■ **Task instructions**
Convert the records below into a JSON list of strings, one string for each line, and leave out the blank lines.

■ **Task input**
— begin —

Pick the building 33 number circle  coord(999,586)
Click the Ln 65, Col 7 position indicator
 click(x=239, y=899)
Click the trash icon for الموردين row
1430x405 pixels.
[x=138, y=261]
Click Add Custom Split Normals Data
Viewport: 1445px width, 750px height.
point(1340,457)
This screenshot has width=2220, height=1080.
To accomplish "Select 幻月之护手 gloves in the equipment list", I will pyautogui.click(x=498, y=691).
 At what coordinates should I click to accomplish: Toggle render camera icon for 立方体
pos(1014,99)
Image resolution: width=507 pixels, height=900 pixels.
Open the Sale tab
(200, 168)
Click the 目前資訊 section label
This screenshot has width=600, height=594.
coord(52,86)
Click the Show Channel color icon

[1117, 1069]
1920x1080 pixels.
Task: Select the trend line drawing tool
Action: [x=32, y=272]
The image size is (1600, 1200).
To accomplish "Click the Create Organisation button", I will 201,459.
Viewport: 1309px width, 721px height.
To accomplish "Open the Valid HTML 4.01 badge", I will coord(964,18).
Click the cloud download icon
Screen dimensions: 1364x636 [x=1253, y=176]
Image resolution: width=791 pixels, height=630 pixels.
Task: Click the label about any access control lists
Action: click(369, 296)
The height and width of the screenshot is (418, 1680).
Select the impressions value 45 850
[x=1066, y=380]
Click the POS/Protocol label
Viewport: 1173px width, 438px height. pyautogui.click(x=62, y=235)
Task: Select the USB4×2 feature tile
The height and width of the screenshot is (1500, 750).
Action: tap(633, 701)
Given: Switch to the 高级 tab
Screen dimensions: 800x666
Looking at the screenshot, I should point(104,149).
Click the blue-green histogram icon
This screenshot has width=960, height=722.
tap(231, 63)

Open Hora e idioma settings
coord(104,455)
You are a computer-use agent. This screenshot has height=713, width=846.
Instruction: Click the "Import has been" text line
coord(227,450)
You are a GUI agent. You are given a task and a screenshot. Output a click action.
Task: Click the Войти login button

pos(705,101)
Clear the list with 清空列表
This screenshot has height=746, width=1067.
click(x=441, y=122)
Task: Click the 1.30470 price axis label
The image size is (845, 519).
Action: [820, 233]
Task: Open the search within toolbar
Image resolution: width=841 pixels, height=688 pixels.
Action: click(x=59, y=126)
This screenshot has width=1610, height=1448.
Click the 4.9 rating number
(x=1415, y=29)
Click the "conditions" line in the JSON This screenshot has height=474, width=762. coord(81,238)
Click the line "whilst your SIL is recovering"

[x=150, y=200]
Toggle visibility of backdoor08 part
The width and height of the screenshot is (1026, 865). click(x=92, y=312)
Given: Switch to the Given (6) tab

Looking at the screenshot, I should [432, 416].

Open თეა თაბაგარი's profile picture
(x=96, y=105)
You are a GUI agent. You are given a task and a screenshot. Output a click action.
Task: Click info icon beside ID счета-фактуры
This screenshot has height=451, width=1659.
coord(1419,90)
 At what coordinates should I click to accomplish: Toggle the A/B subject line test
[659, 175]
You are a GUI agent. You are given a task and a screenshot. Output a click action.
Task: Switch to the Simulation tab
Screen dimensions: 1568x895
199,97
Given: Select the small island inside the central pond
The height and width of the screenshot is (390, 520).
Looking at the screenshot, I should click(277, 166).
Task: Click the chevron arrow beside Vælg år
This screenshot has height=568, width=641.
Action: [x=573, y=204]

— end —

■ **Written solution**
[
  "Pick the building 33 number circle  coord(999,586)",
  "Click the Ln 65, Col 7 position indicator",
  " click(x=239, y=899)",
  "Click the trash icon for الموردين row",
  "1430x405 pixels.",
  "[x=138, y=261]",
  "Click Add Custom Split Normals Data",
  "Viewport: 1445px width, 750px height.",
  "point(1340,457)",
  "This screenshot has width=2220, height=1080.",
  "To accomplish \"Select 幻月之护手 gloves in the equipment list\", I will pyautogui.click(x=498, y=691).",
  " At what coordinates should I click to accomplish: Toggle render camera icon for 立方体",
  "pos(1014,99)",
  "Image resolution: width=507 pixels, height=900 pixels.",
  "Open the Sale tab",
  "(200, 168)",
  "Click the 目前資訊 section label",
  "This screenshot has width=600, height=594.",
  "coord(52,86)",
  "Click the Show Channel color icon",
  "[1117, 1069]",
  "1920x1080 pixels.",
  "Task: Select the trend line drawing tool",
  "Action: [x=32, y=272]",
  "The image size is (1600, 1200).",
  "To accomplish \"Click the Create Organisation button\", I will 201,459.",
  "Viewport: 1309px width, 721px height.",
  "To accomplish \"Open the Valid HTML 4.01 badge\", I will coord(964,18).",
  "Click the cloud download icon",
  "Screen dimensions: 1364x636 [x=1253, y=176]",
  "Image resolution: width=791 pixels, height=630 pixels.",
  "Task: Click the label about any access control lists",
  "Action: click(369, 296)",
  "The height and width of the screenshot is (418, 1680).",
  "Select the impressions value 45 850",
  "[x=1066, y=380]",
  "Click the POS/Protocol label",
  "Viewport: 1173px width, 438px height. pyautogui.click(x=62, y=235)",
  "Task: Select the USB4×2 feature tile",
  "The height and width of the screenshot is (1500, 750).",
  "Action: tap(633, 701)",
  "Given: Switch to the 高级 tab",
  "Screen dimensions: 800x666",
  "Looking at the screenshot, I should point(104,149).",
  "Click the blue-green histogram icon",
  "This screenshot has width=960, height=722.",
  "tap(231, 63)",
  "Open Hora e idioma settings",
  "coord(104,455)",
  "You are a computer-use agent. This screenshot has height=713, width=846.",
  "Instruction: Click the \"Import has been\" text line",
  "coord(227,450)",
  "You are a GUI agent. You are given a task and a screenshot. Output a click action.",
  "Task: Click the Войти login button",
  "pos(705,101)",
  "Clear the list with 清空列表",
  "This screenshot has height=746, width=1067.",
  "click(x=441, y=122)",
  "Task: Click the 1.30470 price axis label",
  "The image size is (845, 519).",
  "Action: [820, 233]",
  "Task: Open the search within toolbar",
  "Image resolution: width=841 pixels, height=688 pixels.",
  "Action: click(x=59, y=126)",
  "This screenshot has width=1610, height=1448.",
  "Click the 4.9 rating number",
  "(x=1415, y=29)",
  "Click the \"conditions\" line in the JSON This screenshot has height=474, width=762. coord(81,238)",
  "Click the line \"whilst your SIL is recovering\"",
  "[x=150, y=200]",
  "Toggle visibility of backdoor08 part",
  "The width and height of the screenshot is (1026, 865). click(x=92, y=312)",
  "Given: Switch to the Given (6) tab",
  "Looking at the screenshot, I should [432, 416].",
  "Open თეა თაბაგარი's profile picture",
  "(x=96, y=105)",
  "You are a GUI agent. You are given a task and a screenshot. Output a click action.",
  "Task: Click info icon beside ID счета-фактуры",
  "This screenshot has height=451, width=1659.",
  "coord(1419,90)",
  " At what coordinates should I click to accomplish: Toggle the A/B subject line test",
  "[659, 175]",
  "You are a GUI agent. You are given a task and a screenshot. Output a click action.",
  "Task: Switch to the Simulation tab",
  "Screen dimensions: 1568x895",
  "199,97",
  "Given: Select the small island inside the central pond",
  "The height and width of the screenshot is (390, 520).",
  "Looking at the screenshot, I should click(277, 166).",
  "Task: Click the chevron arrow beside Vælg år",
  "This screenshot has height=568, width=641.",
  "Action: [x=573, y=204]"
]